For House of Slay you have this team of people working on it, but it sounds like initially you were kind of on your own.
Alex Lu, my editor, was there from the beginning, but yeah. I was tasked with turning them into superheroes. [laughs] I think the one note at the very beginning that Kevin [Wada] got was that they all had to look sexy. I mean, it’s Kevin. They’re in good hands. [laughs] It was crazy. I wasn’t given a whole lot of guidance so I was left to my own devices. With my process, sometimes I look back on something I wrote and I amaze myself. I came up with that? Especially lines of dialogue. Dialogue is something I save for the absolute last part of the process. I do that because it keep the dialogue fresh, but the drawback is that I often don’t remember the dialogue I’ve written because it’s almost like an afterthought.
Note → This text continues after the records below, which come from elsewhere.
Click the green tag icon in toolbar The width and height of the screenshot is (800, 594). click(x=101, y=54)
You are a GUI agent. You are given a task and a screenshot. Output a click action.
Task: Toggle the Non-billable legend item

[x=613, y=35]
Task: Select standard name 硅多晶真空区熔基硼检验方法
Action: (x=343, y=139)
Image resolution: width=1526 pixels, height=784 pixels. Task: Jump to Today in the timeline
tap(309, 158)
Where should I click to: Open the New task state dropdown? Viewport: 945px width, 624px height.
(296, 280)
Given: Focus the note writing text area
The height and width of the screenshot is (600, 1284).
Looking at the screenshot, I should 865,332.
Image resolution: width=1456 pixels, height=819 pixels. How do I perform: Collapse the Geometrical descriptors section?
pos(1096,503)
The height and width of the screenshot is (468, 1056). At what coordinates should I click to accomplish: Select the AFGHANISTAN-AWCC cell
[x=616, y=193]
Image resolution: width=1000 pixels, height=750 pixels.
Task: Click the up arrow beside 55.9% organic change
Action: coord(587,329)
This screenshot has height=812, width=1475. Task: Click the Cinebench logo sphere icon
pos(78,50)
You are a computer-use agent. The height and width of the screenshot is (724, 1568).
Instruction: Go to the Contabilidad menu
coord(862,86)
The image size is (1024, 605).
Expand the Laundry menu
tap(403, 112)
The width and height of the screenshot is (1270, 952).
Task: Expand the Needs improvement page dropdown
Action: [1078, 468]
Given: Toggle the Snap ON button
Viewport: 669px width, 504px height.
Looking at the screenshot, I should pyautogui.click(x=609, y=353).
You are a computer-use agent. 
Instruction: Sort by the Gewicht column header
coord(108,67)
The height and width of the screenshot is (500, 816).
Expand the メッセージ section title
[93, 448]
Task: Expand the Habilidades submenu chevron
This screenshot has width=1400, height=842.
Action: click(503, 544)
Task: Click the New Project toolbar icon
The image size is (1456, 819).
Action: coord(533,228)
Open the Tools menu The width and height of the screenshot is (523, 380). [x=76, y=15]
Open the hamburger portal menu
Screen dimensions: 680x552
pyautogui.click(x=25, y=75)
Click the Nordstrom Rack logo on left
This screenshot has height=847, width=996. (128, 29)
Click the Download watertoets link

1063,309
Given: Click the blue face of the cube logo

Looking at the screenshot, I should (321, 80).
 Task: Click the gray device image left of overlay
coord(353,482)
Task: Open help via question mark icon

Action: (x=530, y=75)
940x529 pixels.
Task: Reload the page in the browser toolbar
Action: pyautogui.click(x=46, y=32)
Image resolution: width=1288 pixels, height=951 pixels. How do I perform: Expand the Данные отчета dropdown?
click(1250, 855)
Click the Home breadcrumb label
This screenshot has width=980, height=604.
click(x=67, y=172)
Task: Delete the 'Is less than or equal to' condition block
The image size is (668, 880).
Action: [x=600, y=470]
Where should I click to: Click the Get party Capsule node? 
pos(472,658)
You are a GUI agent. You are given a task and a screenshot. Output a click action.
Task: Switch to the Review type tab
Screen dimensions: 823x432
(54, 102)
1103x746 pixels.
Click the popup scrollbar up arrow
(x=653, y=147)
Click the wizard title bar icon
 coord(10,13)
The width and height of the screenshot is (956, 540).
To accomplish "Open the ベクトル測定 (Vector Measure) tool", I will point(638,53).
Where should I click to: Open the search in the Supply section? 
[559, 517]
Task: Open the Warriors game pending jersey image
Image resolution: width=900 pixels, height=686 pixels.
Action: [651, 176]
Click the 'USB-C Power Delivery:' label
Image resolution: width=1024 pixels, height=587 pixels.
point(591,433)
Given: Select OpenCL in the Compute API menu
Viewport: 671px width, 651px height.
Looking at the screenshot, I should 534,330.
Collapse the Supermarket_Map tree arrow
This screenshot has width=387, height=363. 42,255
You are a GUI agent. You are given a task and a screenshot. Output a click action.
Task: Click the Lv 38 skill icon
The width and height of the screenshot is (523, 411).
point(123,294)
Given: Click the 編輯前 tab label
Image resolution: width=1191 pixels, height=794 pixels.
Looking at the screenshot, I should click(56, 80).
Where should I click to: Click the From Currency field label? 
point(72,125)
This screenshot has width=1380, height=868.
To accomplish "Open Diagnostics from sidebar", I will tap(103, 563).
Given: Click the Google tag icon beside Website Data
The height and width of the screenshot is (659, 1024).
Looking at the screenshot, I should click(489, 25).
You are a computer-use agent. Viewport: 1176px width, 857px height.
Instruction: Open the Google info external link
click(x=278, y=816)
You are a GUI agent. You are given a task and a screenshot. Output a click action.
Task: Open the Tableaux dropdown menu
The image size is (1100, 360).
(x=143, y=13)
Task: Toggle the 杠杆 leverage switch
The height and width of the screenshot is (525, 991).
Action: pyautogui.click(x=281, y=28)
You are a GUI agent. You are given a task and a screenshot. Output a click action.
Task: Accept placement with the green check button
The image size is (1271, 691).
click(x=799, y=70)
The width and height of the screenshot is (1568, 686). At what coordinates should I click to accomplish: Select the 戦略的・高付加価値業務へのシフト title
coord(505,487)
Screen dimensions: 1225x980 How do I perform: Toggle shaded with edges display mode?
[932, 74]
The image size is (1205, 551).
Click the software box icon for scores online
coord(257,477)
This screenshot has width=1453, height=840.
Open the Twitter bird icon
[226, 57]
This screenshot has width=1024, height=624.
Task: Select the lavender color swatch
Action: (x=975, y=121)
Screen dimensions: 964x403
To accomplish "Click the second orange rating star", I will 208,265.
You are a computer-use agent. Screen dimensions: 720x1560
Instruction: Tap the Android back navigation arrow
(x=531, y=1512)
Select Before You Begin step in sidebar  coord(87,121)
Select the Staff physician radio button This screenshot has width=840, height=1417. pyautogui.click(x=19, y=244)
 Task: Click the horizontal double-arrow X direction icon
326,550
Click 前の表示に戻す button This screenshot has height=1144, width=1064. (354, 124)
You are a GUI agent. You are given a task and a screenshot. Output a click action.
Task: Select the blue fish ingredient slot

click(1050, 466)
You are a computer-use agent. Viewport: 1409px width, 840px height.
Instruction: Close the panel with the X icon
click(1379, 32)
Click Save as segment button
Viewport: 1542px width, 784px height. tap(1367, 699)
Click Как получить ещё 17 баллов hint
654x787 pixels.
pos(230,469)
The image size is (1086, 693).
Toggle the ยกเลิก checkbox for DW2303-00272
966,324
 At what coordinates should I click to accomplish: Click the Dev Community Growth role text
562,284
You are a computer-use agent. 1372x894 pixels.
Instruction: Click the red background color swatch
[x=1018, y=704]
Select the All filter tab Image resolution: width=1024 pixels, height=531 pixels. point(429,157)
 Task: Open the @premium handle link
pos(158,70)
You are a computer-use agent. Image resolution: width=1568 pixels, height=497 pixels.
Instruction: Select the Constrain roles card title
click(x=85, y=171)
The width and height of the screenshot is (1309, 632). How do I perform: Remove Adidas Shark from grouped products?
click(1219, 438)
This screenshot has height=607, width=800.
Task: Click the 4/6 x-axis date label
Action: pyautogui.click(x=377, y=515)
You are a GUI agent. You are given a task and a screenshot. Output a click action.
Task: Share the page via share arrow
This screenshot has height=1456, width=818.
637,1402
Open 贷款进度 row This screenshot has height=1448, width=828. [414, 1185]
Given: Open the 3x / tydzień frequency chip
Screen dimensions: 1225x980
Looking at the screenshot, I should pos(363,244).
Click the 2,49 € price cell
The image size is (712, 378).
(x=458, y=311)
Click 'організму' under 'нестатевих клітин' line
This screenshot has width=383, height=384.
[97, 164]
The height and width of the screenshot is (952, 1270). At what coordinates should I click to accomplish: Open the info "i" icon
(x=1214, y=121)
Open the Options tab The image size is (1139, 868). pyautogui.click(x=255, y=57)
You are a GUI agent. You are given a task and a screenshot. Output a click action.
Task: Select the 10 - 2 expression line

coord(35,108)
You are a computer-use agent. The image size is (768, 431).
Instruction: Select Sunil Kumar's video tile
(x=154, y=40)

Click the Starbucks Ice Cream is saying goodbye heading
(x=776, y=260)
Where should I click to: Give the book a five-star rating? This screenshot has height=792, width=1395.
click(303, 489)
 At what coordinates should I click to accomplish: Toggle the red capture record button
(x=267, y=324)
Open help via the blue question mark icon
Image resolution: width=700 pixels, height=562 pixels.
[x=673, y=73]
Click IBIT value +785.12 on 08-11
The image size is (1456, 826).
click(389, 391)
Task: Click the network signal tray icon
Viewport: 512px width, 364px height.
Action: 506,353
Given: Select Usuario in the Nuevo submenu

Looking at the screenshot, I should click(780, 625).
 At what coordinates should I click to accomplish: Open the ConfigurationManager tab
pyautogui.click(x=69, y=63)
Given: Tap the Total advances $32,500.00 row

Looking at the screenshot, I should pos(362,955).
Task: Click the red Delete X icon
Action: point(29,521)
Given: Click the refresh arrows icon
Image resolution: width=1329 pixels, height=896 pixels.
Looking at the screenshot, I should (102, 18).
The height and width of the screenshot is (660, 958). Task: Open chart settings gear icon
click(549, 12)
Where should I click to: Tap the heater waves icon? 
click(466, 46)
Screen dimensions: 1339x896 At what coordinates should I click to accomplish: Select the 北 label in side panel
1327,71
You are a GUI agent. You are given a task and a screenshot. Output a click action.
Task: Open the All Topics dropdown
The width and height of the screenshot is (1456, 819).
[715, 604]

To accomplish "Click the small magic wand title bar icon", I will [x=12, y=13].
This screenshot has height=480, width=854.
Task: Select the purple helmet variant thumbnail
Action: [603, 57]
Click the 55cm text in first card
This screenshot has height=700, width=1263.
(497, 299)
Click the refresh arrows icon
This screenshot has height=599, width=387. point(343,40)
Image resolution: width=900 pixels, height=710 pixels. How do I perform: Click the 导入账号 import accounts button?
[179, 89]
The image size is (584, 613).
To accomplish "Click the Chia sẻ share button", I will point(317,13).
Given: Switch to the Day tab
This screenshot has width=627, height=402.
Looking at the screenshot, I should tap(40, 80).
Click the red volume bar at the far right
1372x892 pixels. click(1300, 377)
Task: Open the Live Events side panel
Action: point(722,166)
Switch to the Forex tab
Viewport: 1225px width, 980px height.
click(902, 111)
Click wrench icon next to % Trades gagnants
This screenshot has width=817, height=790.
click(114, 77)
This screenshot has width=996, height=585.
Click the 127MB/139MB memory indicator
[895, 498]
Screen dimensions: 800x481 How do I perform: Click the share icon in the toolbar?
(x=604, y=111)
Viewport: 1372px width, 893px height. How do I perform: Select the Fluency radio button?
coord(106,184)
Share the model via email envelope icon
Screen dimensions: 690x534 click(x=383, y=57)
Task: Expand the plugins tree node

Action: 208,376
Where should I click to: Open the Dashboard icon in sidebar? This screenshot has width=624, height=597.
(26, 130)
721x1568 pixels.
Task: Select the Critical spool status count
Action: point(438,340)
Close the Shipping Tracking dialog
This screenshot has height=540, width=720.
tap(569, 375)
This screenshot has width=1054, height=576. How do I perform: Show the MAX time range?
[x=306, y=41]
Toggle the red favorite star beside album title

It’s filling in these narrative beats and I’m punctuating those beats with words, almost like a song.
So you’re plotting it out. You know the story beats, the emotional beats, the information that needs to be conveyed, but the phrasing is almost an afterthought.
Right. It’s a method that I learned from Joe Casey. I used to cohost a writers podcast many many moons ago and we used to bring on friends or industry professionals. It was co-hosted by myself, Kurtis Wiebe and Ryan K Lindsay and we were very fortunate to have some pretty big names on to talk to us about their process. I was part of the episode with Joe Casey and he talked about his process which is basically what I just described. Then I found out this year that he changes his process every few years so he doesn’t even remember that process now.
Will there be more House of Slay?
I do not know. That is to be determined. I don’t know what the plan is for that.
This has been a big year for you, but I feel like the subtext of every conversation about work this year and last has been about rethinking our lives and what we want to do. What are you working on? What are you thinking about next?
I recently signed a new deal for another series, which I can’t really talk about. And I’ve been really spending a portion of this year trying to develop ideas for the middle grade market and the YA market. Which is not really my forte. I don’t really think about stories from that perspective. It’s a fun writing exercise and challenge for me because in my last apartment I had this piece of paper taped to the wall in front of my desk – Make It Fun. I will write something so dark and twisted and then I have to take ten thousand steps back and make it fun. That’s been a really interesting challenge for me. Specifically writing for middle grade, there are so many rules involved that I have to consider and certain things I can’t discuss or show, but I would really like to try to push the boundary on that. I’ve been developing this story that I’m excited about that deals with identity. Surprise surprise. There is a superhero component to it, which is interesting because writing superhero stories doesn’t really grip me, and reading superhero stories doesn’t necessarily grip me, but I came up with something that I haven’t seen anywhere.
I’m excited that Made in Korea is going to get its first foreign publication. I’m trying to get it translated into Korean, obviously. I think that’s going to happen. I’ve never had a book translated so it’ll be fun to see mine and George’s story have a new life in a different country.